Content starts
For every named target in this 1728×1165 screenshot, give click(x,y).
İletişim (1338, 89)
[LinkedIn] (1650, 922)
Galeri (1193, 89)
Content ends
Content starts
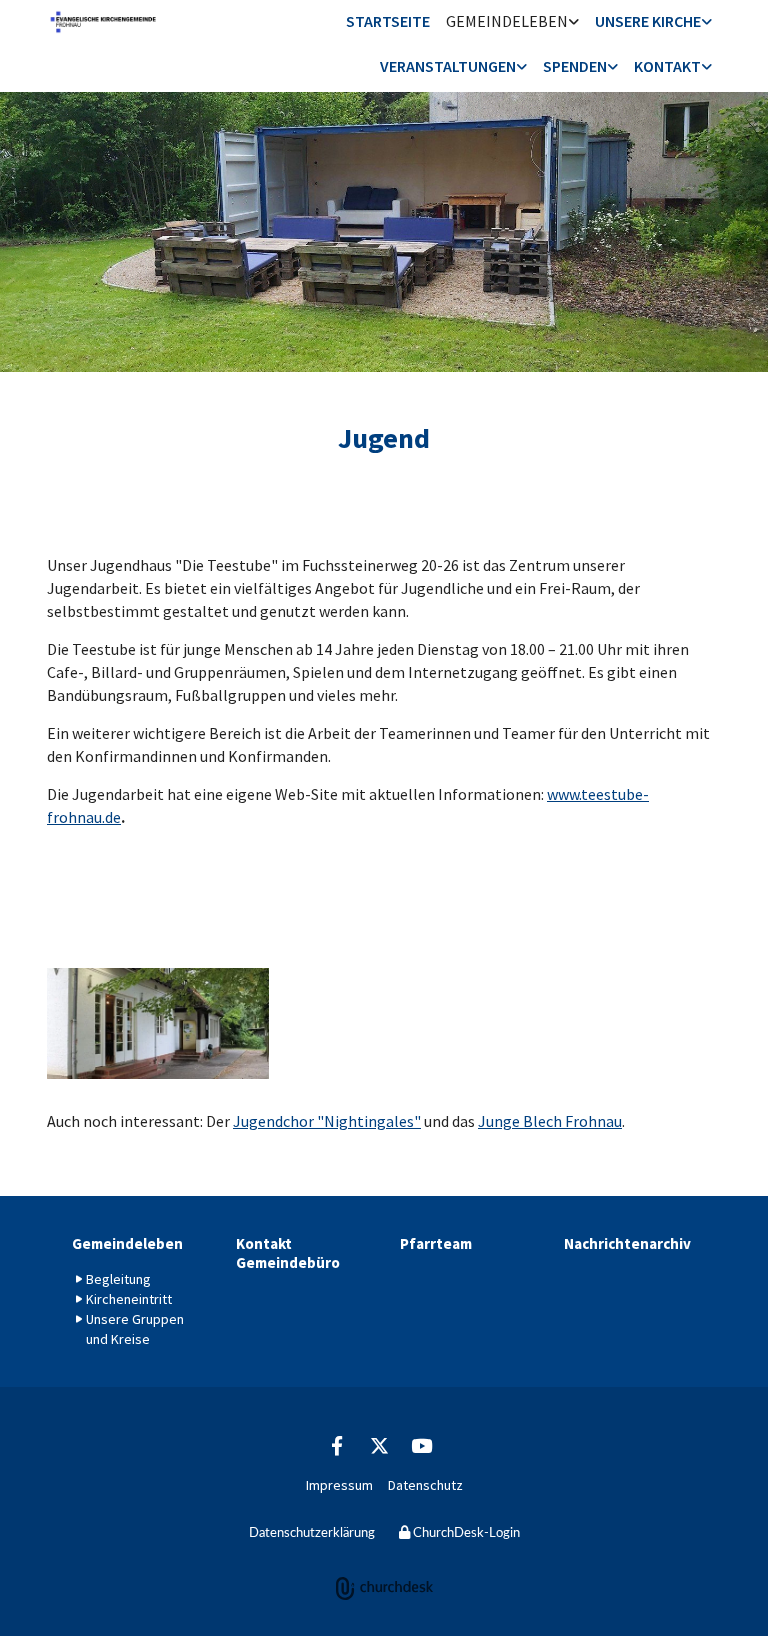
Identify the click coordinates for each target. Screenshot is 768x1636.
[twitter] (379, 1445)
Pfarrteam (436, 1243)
Content ends
__Exercise brief__
Taking the entries above, write out exactly the lines starting with the line containing "Identify the click" and going on through the line containing "Pfarrteam (436, 1243)", both included, and nothing else.

__Answer below__
Identify the click coordinates for each target. Screenshot is 768x1636.
[twitter] (379, 1445)
Pfarrteam (436, 1243)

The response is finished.